▶ [What the task requires] Search term "arrow": copy each line of the records that contains it.

** Source material follows **

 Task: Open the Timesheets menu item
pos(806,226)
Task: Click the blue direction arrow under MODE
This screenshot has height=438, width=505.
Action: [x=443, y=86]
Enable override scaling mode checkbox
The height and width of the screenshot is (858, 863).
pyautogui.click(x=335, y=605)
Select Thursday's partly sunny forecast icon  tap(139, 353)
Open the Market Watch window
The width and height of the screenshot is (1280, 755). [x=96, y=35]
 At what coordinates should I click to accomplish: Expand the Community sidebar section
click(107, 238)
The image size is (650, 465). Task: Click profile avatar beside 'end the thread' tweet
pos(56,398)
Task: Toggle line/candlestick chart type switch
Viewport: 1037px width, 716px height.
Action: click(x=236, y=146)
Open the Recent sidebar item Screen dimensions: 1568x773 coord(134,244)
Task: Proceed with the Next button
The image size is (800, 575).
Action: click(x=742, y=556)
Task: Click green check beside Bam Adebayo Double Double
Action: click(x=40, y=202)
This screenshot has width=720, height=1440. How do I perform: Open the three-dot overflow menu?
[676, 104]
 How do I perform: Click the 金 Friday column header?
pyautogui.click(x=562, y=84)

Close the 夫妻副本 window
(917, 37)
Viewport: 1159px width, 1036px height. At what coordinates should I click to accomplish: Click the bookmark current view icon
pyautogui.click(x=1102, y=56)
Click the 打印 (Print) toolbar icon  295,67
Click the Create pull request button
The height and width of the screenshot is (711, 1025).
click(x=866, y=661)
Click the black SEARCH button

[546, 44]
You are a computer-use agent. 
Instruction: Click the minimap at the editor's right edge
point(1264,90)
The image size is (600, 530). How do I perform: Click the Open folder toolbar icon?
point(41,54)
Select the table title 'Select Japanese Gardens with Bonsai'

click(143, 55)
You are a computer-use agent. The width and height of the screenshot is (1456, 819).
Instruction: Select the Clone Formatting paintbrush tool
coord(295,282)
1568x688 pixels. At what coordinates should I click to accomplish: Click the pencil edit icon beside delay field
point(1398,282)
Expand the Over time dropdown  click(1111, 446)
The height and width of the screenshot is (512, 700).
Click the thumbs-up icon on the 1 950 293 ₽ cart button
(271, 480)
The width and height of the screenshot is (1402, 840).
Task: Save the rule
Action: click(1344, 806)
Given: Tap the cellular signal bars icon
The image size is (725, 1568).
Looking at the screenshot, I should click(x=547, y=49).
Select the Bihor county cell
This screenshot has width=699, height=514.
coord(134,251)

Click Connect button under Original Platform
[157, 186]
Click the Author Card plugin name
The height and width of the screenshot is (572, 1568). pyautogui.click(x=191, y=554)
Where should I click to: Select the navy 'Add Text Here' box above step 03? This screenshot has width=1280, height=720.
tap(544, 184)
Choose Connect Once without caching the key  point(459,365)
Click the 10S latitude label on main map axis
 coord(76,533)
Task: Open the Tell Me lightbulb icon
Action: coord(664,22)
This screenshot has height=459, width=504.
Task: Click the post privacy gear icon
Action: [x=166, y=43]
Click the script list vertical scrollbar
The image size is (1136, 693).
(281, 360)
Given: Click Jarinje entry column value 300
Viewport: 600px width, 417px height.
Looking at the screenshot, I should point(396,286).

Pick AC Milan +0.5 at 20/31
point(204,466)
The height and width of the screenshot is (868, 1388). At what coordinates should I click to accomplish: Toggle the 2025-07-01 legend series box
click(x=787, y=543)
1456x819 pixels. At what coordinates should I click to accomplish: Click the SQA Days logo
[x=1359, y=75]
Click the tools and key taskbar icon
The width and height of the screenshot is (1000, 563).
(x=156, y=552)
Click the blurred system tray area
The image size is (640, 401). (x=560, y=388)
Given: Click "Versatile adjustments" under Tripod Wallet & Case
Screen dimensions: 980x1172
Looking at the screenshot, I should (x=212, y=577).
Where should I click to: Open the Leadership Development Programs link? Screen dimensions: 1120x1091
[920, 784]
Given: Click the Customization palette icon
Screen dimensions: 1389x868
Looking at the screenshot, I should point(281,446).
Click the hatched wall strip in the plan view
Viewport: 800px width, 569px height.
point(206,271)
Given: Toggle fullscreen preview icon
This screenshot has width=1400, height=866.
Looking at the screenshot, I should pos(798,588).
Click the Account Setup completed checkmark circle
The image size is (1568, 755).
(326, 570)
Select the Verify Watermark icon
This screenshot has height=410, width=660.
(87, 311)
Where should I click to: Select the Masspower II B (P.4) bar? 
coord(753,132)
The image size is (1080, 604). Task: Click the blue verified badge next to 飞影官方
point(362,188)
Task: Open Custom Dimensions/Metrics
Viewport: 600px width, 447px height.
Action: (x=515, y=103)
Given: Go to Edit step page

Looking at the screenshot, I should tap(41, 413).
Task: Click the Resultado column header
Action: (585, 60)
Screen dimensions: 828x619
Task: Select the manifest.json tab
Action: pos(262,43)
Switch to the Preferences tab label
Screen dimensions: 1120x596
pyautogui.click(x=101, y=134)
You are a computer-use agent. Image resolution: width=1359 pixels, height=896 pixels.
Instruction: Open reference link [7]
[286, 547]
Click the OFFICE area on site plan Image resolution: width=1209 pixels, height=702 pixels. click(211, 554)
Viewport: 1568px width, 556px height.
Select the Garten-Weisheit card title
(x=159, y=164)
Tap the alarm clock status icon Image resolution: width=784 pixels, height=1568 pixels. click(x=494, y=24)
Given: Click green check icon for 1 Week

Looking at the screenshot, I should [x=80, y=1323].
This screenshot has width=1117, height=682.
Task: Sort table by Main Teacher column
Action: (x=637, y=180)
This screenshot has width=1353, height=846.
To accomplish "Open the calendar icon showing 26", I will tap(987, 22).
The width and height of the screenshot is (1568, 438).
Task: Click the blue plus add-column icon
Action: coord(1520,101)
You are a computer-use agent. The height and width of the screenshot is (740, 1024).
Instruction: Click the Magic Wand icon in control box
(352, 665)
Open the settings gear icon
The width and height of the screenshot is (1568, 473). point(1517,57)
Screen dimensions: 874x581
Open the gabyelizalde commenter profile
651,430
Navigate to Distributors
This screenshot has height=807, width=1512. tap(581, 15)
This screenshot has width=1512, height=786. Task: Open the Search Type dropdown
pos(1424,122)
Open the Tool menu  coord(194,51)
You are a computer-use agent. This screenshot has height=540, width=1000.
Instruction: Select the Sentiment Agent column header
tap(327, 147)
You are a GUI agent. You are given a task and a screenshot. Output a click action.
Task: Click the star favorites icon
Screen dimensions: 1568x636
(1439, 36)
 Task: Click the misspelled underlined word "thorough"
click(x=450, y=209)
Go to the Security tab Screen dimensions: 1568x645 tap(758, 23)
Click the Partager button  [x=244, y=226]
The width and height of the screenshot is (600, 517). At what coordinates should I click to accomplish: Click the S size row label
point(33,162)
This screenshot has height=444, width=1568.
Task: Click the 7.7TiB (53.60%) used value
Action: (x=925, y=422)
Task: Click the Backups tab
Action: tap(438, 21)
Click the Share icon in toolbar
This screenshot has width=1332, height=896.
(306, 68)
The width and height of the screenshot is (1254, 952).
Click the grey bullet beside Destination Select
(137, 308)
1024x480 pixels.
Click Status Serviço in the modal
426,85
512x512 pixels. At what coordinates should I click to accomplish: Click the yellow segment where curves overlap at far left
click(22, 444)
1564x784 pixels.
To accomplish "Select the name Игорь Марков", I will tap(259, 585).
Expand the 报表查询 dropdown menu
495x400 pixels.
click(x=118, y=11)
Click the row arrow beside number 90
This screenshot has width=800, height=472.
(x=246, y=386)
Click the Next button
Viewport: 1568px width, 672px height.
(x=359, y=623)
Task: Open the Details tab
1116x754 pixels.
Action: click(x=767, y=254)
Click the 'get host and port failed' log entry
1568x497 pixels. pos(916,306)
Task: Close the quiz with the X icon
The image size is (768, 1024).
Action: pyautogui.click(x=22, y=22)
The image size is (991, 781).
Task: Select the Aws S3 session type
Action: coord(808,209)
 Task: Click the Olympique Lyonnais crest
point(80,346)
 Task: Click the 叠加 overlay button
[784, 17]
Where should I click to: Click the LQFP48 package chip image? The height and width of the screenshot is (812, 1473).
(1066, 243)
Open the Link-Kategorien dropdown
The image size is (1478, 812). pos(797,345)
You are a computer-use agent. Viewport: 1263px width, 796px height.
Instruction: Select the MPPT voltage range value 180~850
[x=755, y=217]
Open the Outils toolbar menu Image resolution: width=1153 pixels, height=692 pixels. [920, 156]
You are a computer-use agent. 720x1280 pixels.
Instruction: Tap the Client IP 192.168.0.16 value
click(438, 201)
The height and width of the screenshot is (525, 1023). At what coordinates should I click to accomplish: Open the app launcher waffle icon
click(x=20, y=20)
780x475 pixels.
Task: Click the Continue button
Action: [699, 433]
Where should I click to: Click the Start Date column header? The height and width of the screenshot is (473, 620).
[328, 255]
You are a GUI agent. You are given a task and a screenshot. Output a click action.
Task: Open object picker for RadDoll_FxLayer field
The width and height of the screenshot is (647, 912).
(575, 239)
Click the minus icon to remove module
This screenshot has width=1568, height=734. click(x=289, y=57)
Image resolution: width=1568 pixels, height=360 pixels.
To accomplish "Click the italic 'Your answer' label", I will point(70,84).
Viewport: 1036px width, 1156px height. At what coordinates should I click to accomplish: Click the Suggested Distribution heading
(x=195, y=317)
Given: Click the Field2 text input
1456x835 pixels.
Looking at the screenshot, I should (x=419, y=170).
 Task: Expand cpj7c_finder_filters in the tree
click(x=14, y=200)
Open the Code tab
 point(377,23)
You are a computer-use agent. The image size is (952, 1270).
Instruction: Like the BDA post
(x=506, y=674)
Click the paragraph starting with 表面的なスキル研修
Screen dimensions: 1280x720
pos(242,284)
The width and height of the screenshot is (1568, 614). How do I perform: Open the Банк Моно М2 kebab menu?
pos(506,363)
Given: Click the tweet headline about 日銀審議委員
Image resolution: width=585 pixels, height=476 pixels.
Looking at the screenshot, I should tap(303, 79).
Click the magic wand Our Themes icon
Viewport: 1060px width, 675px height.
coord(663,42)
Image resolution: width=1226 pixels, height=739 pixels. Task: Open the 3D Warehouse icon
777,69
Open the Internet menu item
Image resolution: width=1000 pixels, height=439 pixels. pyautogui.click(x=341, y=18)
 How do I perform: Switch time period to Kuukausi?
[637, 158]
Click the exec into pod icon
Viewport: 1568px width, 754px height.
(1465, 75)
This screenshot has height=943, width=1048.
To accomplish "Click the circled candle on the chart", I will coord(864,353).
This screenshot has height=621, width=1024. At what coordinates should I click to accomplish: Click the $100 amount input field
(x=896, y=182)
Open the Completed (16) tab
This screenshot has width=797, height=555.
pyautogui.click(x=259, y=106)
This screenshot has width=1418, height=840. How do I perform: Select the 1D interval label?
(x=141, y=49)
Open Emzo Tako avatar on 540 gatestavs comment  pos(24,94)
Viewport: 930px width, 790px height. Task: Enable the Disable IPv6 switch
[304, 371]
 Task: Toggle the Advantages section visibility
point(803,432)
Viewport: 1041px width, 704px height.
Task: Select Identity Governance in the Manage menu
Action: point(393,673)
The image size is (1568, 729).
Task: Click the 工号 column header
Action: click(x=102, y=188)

** End of Source material **

▶ [Reply]
Task: Click the blue direction arrow under MODE
Click the row arrow beside number 90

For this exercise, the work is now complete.